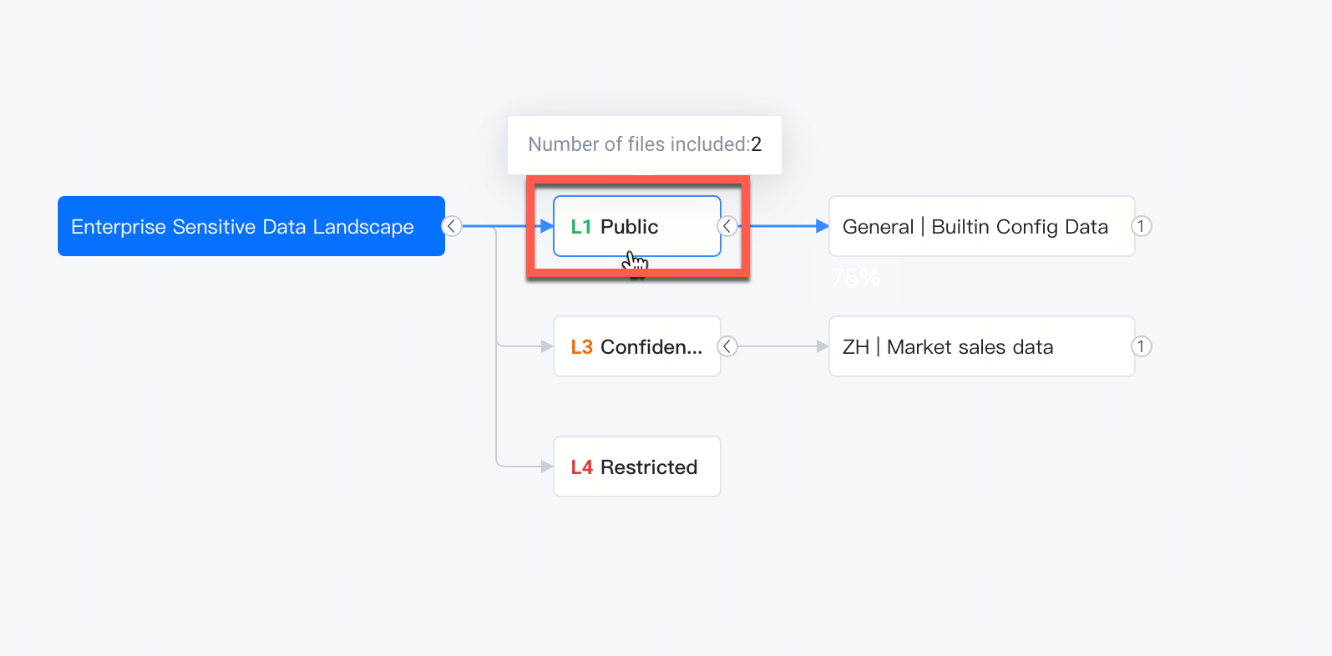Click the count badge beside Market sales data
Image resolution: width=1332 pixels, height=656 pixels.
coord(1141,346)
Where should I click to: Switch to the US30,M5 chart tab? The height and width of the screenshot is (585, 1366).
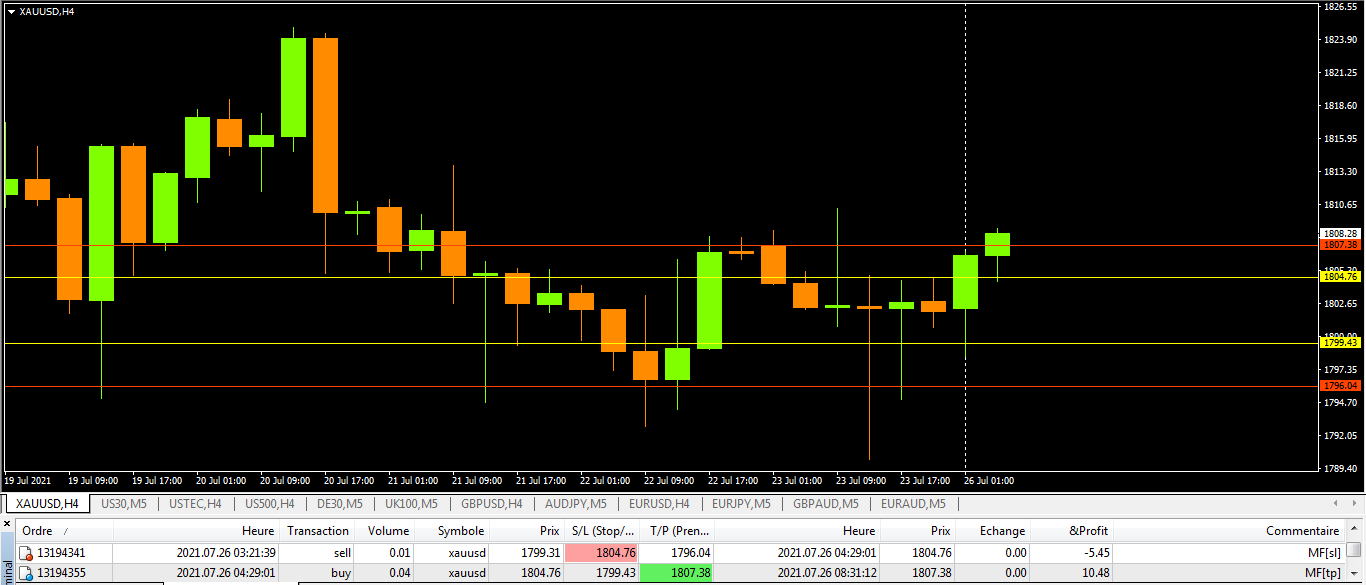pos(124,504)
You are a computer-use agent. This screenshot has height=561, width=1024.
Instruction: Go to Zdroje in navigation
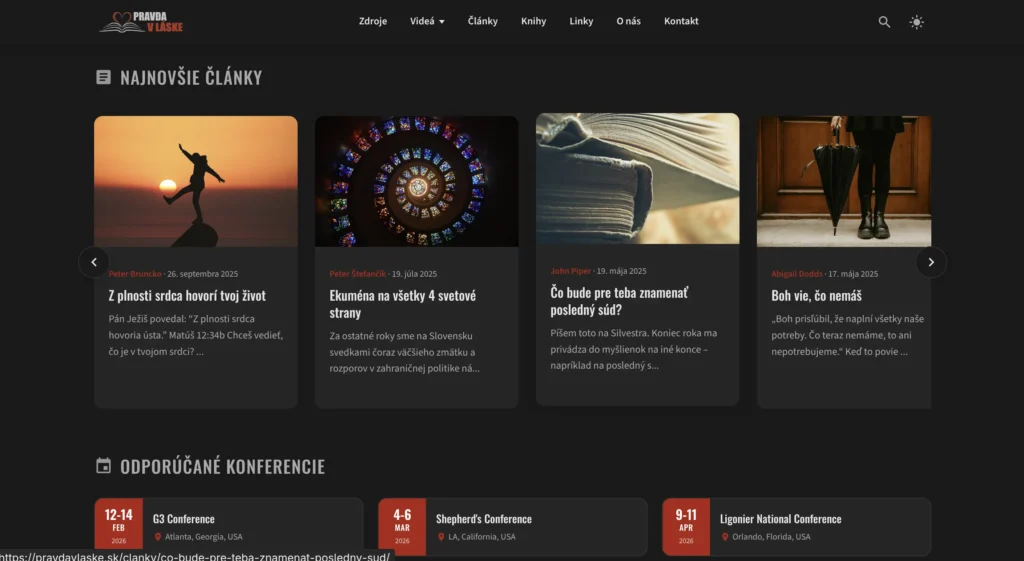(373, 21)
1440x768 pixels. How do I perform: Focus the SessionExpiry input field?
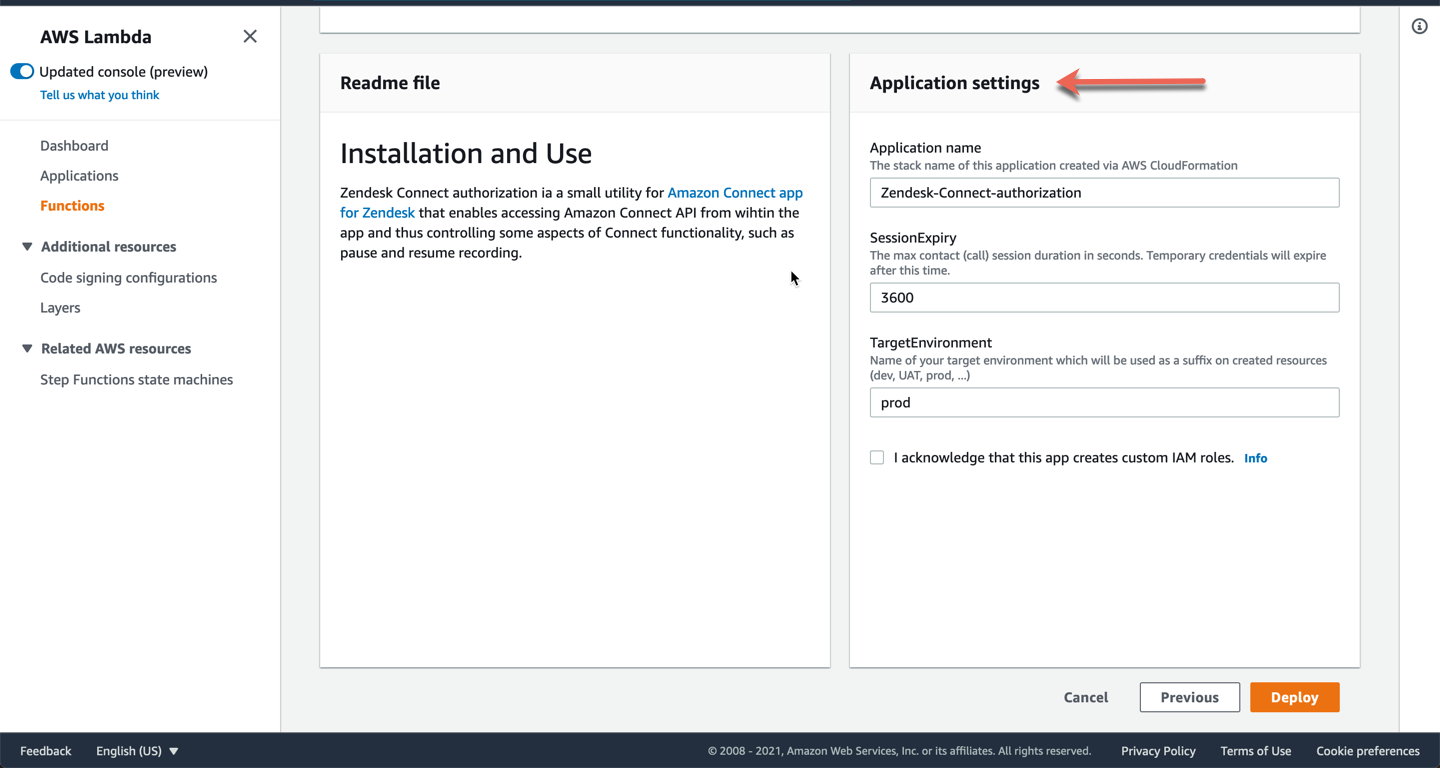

# # # #

## Exercise aim
Write out all of the rows above word for word, leaving the pictures out.

## Solution
Click the count badge beside Market sales data
Image resolution: width=1332 pixels, height=656 pixels.
coord(1141,346)
Where should I click to: Switch to the US30,M5 chart tab? The height and width of the screenshot is (585, 1366).
pos(124,504)
You are a computer-use agent. This screenshot has height=561, width=1024.
Instruction: Go to Zdroje in navigation
(373, 21)
1440x768 pixels. How do I perform: Focus the SessionExpiry input field?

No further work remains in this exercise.